Release License Python MCP Tools LangChain Dashboard Docker

EcoDB in motion — GAMR search, knowledge graph, ingestion, and the desktop dashboard

Personal AI memory tools serve one agent, one session. EcoDB extends this to teams: a shared memory system where multiple agents store, search, connect, and govern knowledge across projects, with workspace isolation, role-based permissions, and a knowledge graph that links entities across memories and documents.

The vision: move from personal developer memory to enterprise competitive intelligence. One system, multiple users, governed knowledge.

In production since May 2026.

Why not just vector search?

Standard RAG retrieves by cosine similarity. That works for simple recall, but falls apart when you need:

Problem Vector search EcoDB GAMR
"What's connected to X?" Doesn't know Graph traversal (Apache AGE)
Latest decision vs. stale one Treats them equally Temporal freshness scoring
Two memories that contradict Returns both silently Detects and flags contradictions
Text query finding an image Not possible Cross-modal search (text ↔ image)
Agent A's notes vs. Agent B's No distinction Governed visibility by workspace/project

Multimodal Memory

EcoDB multimodal memory — what goes in

EcoDB stores and searches across text, images, and documents in the same system.

Jina v4 embeds text and images into the same 512-dimensional vector space. A text query retrieves relevant images. An image query retrieves relevant text. Search results mix memories, document chunks, and graph discoveries in a single ranked response, with images returned inline.

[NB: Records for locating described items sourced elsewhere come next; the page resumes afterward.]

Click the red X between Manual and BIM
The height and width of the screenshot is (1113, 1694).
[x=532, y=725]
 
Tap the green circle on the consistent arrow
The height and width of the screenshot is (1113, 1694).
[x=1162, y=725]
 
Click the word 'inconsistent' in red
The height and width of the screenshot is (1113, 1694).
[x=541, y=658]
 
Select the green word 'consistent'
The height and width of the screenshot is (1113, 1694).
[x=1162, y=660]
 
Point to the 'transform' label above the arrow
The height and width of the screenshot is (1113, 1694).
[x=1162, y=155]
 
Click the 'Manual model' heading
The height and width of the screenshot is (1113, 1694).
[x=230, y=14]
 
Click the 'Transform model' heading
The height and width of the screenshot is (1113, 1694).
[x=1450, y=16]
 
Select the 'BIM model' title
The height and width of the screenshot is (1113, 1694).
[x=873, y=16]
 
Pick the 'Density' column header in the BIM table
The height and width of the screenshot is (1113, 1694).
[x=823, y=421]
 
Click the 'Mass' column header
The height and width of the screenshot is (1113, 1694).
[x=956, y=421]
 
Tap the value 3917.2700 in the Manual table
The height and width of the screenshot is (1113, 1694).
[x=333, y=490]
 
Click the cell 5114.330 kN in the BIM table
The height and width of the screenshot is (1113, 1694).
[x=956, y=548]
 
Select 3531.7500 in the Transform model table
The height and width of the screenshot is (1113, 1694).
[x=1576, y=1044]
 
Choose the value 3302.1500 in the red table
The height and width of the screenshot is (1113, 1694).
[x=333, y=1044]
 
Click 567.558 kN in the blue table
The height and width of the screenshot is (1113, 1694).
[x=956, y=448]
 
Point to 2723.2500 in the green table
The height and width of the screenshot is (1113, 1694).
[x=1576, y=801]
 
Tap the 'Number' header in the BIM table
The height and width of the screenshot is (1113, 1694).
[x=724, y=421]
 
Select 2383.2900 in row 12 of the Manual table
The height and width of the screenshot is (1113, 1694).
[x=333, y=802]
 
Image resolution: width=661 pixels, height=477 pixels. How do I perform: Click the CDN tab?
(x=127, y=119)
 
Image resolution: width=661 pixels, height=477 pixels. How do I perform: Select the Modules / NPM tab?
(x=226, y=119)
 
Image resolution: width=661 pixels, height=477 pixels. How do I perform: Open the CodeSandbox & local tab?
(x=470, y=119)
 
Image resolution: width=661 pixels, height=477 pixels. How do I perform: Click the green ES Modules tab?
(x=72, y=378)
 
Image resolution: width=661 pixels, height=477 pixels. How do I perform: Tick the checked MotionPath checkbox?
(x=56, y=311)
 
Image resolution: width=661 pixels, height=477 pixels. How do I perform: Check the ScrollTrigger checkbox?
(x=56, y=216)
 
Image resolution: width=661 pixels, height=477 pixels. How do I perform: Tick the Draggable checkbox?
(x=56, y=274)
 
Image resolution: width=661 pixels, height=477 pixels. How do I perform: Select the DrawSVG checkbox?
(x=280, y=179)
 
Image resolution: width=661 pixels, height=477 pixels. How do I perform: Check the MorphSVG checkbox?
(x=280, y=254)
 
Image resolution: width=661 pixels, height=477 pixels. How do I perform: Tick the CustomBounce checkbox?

  • Store: save_memory(content="...", file_path="image.png") embeds both text and image, copies to media store
  • Search: search(query_text="...") returns text and image memories ranked together
  • View: view_image(memory_id) returns the actual image inline, visible to the consuming LLM

Documents (PDF, DOCX, PPTX, audio) are parsed, chunked, embedded, and searchable alongside memories. The GAMR pipeline scores everything uniformly; it doesn't distinguish between a memory saved by an agent and a chunk extracted from a PDF.

Benchmarks

LoCoMo (ACL 2024)

EcoDB benchmarks on LoCoMo (ACL 2024)

Evaluated on LoCoMo (Maharana et al., ACL 2024), a long-context conversational memory benchmark. 10 conversations, 1,982 queries, session-level retrieval:

Metric K=5 K=10 K=20
Recall@5 0.914 0.906 0.922
Recall@10 * 0.931 0.959

* K=5 returns only 5 results, so R@10 cannot improve beyond R@5.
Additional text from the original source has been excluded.